### Task to carry out
Please reproduce the records below word for word, starting with their first line and going on through the line with "click(151, 354)".

### Task data
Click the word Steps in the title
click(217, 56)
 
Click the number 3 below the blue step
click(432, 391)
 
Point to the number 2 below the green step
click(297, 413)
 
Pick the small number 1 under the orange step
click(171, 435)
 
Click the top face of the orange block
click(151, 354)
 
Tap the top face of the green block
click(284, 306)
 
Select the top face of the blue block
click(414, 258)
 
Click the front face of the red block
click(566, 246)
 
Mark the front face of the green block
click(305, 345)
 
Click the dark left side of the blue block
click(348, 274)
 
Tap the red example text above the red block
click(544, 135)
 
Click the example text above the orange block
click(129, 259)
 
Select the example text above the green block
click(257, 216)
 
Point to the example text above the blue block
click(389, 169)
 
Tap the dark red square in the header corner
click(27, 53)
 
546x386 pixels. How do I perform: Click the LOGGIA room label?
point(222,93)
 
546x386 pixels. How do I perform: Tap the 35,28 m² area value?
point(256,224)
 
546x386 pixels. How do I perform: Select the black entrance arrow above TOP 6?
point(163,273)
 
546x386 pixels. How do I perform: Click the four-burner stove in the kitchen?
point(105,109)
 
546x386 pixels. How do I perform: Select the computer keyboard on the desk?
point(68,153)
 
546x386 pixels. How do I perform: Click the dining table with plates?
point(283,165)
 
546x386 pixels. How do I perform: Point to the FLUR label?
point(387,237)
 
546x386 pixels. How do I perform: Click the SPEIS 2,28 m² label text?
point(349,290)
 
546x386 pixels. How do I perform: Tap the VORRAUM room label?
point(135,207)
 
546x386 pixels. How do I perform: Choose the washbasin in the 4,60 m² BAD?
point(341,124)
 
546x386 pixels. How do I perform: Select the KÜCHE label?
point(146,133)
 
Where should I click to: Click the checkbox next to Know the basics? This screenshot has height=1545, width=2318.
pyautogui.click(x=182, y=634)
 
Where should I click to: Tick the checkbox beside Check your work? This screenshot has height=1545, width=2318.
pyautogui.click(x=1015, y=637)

### Solved problem
Click the word Steps in the title
click(217, 56)
 
Click the number 3 below the blue step
click(432, 391)
 
Point to the number 2 below the green step
click(297, 413)
 
Pick the small number 1 under the orange step
click(171, 435)
 
Click the top face of the orange block
click(151, 354)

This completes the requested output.